**PROBLEM**: Give again exactly the lines that run from the start of the records to the line holding "898x898 pixels.", both ends counted. Do not include the pictures.

**EXERCISE INPUTS**:
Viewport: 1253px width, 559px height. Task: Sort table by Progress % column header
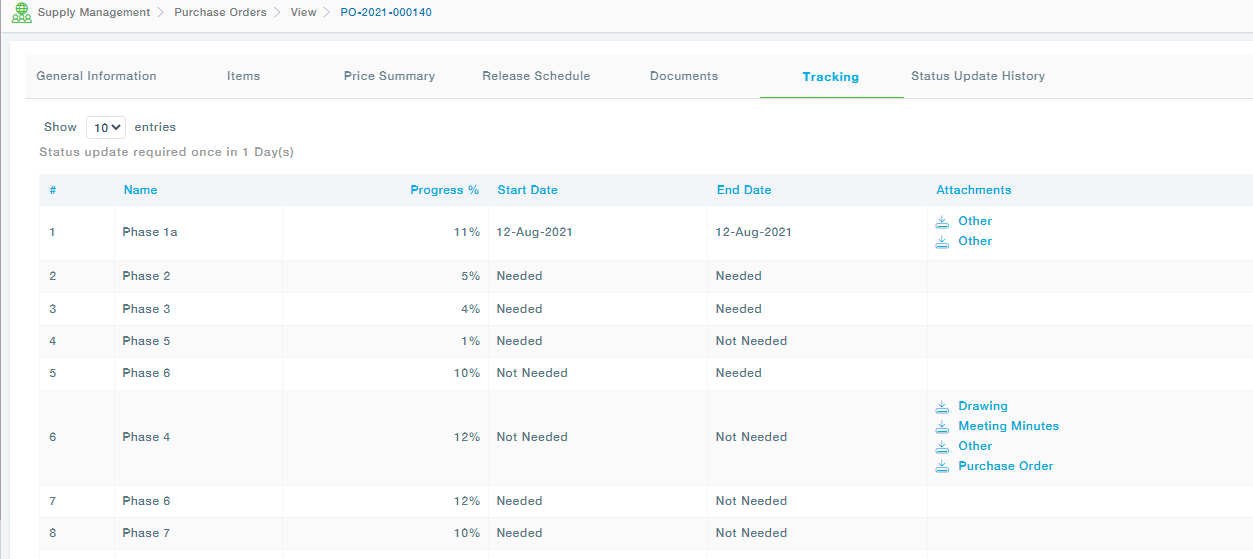444,190
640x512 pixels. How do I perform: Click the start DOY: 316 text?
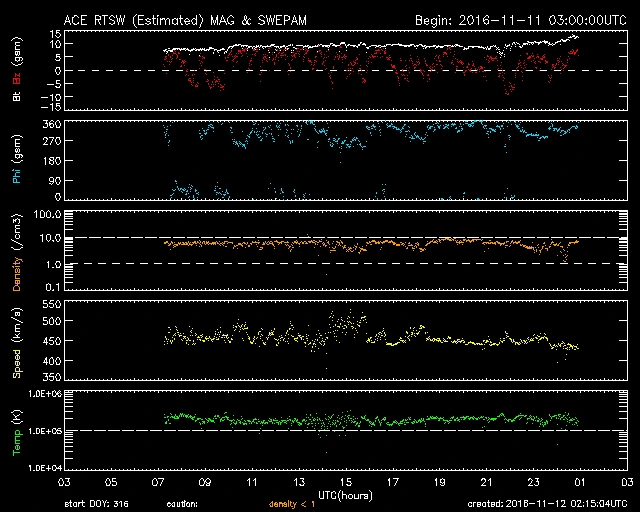[x=97, y=504]
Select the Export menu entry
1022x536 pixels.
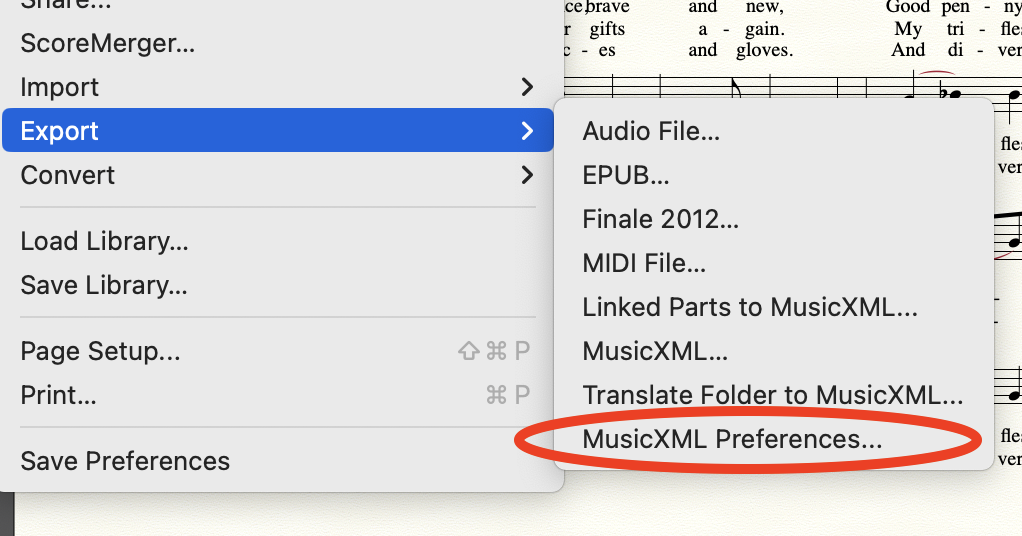click(60, 131)
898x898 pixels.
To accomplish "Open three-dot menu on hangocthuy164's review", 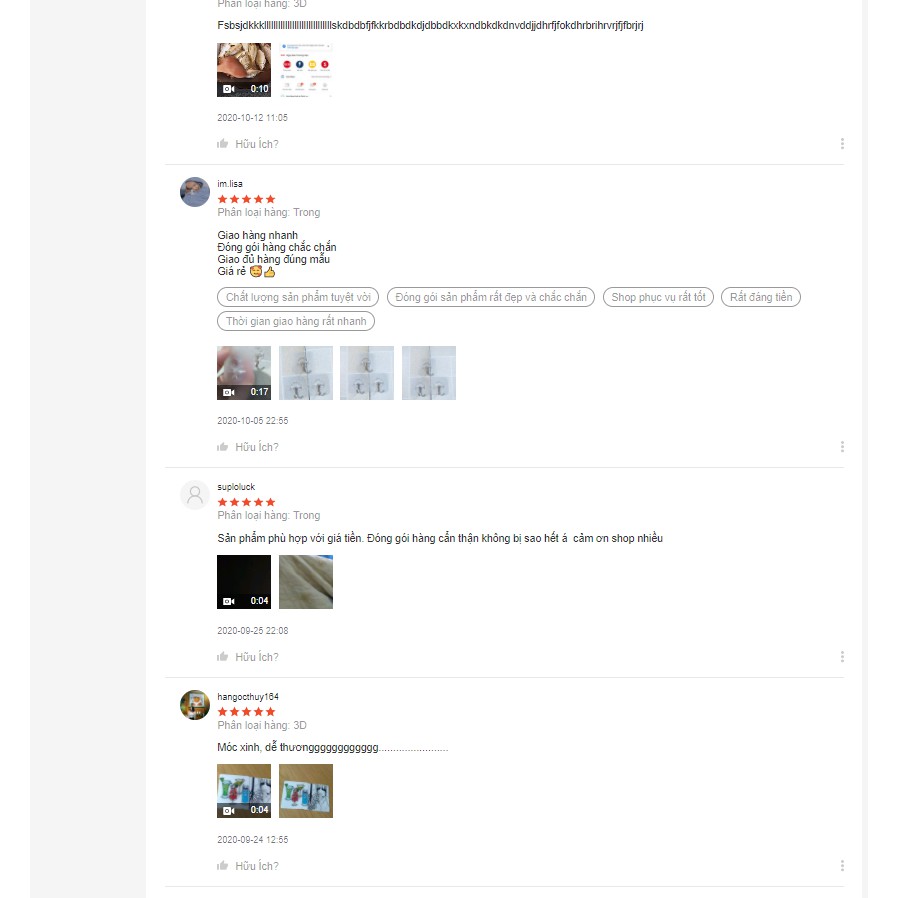I will [x=842, y=865].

**PROBLEM SOLUTION**:
Viewport: 1253px width, 559px height. Task: Sort table by Progress % column header
444,190
640x512 pixels. How do I perform: Click the start DOY: 316 text?
[x=97, y=504]
Select the Export menu entry
1022x536 pixels.
click(60, 131)
898x898 pixels.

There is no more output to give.